The Tax Trap Is Closing In
Warning for Savers as 300,000 More People Set to Pay Tax on Their Savings More than 300,000 savers in the UK are expected to face a new tax burden. This is due to rising interest rates and frozen tax thresholds. Many people who previously paid no tax on their savings will now find themselves caught out.
If you’re a saver, this could affect you.
Why Are More Savers Being Taxed?
The key reason is interest rates. After years of near-zero returns, savings accounts now offer better rates. That’s good news—until it pushes you over the tax-free threshold.
At the same time, the government has frozen income tax thresholds. That means more of your savings interest is now taxable. This combination is pulling more people into the savings tax net.
The Personal Savings Allowance Explained
The Personal Savings Allowance (PSA) lets basic-rate taxpayers earn up to £1,000 in interest tax-free. Higher-rate taxpayers can only earn £500 tax-free. Additional-rate taxpayers get no allowance at all.
With top easy-access accounts now offering rates over 5%, it doesn’t take much to exceed your PSA.
For example:
£20,000 saved at 5% earns £1,000 interest
£50,000 saved at 5% earns £2,500
In both cases, at least some of your savings income is taxable.
300,000 More Dragged Into Tax Net
HMRC estimates that 1.8 million people will pay tax on their savings in 2025. That’s an increase of 300,000 from the previous year.
This is the highest number in over a decade.
Most of these people will be basic-rate taxpayers who never expected to owe tax on their savings.
What Can You Do to Avoid Paying Tax?
There are ways to protect your savings from the taxman:
1. Use a Cash ISA
Cash ISAs let you earn interest tax-free. In the 2025/26 tax year, you can save up to £20,000 in an ISA.
2. Split Savings Between Accounts
You can spread your money across different accounts and household members. If your partner has unused PSA, you may reduce your joint tax bill.

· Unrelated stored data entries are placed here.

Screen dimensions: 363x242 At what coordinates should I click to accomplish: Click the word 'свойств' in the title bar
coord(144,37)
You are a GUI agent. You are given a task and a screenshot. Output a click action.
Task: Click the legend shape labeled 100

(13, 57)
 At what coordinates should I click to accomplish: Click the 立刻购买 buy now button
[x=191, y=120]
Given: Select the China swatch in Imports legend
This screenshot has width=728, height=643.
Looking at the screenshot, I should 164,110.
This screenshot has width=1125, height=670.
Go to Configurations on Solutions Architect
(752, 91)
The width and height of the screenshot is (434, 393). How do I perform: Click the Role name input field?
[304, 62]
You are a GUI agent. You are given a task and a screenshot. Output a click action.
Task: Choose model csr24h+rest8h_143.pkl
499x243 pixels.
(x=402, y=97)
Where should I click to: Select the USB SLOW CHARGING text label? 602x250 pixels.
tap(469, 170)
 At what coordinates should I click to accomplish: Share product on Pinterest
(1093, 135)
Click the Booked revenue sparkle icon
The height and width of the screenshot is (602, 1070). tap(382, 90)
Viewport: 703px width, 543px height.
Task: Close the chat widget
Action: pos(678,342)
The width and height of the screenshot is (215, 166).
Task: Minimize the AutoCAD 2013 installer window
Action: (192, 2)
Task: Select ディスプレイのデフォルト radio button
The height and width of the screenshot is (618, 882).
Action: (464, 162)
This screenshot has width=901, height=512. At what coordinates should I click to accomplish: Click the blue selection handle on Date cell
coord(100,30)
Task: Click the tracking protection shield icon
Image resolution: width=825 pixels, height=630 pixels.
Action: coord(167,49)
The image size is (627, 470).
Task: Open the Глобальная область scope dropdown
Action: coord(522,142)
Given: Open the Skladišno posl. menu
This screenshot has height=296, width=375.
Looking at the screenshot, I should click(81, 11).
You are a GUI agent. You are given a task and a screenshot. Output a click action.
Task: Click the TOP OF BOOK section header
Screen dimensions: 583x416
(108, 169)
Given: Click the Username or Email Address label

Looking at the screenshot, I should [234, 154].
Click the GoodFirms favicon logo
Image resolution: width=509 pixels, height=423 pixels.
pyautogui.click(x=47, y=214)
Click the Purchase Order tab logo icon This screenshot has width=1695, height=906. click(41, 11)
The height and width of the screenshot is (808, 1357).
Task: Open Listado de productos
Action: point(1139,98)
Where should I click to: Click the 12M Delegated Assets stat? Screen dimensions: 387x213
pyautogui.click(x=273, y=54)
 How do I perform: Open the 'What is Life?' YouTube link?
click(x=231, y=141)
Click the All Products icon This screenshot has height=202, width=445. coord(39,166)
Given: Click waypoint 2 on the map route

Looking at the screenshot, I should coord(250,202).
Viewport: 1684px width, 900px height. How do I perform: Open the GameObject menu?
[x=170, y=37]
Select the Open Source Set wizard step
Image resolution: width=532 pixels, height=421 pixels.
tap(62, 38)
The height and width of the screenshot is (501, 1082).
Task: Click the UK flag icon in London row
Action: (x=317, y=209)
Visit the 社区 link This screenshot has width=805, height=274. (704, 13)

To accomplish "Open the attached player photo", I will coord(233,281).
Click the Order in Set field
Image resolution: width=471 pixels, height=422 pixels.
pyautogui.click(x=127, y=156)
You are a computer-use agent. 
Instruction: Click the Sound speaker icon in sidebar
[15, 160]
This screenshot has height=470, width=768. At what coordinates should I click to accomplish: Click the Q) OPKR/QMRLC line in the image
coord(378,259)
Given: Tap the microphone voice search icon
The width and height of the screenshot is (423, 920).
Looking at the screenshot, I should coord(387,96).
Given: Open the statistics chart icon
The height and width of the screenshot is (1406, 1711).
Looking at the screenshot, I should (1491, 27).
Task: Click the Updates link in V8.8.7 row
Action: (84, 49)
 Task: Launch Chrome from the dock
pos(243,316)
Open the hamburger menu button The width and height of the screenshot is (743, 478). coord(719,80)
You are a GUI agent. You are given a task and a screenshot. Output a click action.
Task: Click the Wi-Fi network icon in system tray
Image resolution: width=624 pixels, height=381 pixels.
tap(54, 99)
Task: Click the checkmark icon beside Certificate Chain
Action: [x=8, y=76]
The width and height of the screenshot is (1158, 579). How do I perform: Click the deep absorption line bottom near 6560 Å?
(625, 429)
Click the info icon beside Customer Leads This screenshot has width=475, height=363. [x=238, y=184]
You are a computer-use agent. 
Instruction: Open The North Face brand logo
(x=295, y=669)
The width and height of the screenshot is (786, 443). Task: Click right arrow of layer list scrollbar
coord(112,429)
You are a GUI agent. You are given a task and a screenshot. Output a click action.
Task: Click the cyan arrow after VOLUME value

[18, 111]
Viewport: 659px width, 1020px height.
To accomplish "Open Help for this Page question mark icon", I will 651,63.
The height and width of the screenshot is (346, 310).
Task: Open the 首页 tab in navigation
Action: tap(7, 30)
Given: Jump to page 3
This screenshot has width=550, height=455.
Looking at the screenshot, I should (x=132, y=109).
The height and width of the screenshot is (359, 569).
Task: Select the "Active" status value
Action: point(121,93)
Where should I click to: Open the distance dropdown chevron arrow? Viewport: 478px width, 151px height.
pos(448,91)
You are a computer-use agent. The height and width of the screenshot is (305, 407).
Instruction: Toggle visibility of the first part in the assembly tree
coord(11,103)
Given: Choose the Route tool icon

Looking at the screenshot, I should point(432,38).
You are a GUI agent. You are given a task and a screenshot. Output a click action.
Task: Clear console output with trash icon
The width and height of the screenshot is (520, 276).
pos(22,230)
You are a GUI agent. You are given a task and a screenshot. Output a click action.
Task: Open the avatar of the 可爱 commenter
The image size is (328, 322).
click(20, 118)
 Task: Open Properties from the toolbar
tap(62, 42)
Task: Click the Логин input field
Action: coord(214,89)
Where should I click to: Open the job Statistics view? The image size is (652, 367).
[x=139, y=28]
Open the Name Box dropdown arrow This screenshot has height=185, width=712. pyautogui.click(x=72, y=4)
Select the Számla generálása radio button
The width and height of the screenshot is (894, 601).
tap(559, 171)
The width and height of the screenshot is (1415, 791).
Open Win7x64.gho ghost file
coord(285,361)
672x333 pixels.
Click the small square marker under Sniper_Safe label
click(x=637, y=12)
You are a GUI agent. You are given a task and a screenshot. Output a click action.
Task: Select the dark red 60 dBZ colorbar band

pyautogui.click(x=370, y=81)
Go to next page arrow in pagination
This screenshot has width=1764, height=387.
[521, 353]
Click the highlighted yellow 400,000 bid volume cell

3. Monitor Your Interest Earnings
Stay below your PSA if you can. Track your interest income throughout the year.
4. Consider Premium Bonds
Premium Bonds don’t pay interest but offer tax-free prizes. For some savers, especially higher-rate taxpayers, they may be more tax-efficient.
Stay Informed and Act Early
This shift will affect millions of everyday savers. It’s not just the wealthy who need to watch their savings. As interest rates rise and thresholds remain frozen, more people will be pulled into the tax net.
Don’t get caught out.
Make the most of tax-free options and monitor your savings carefully.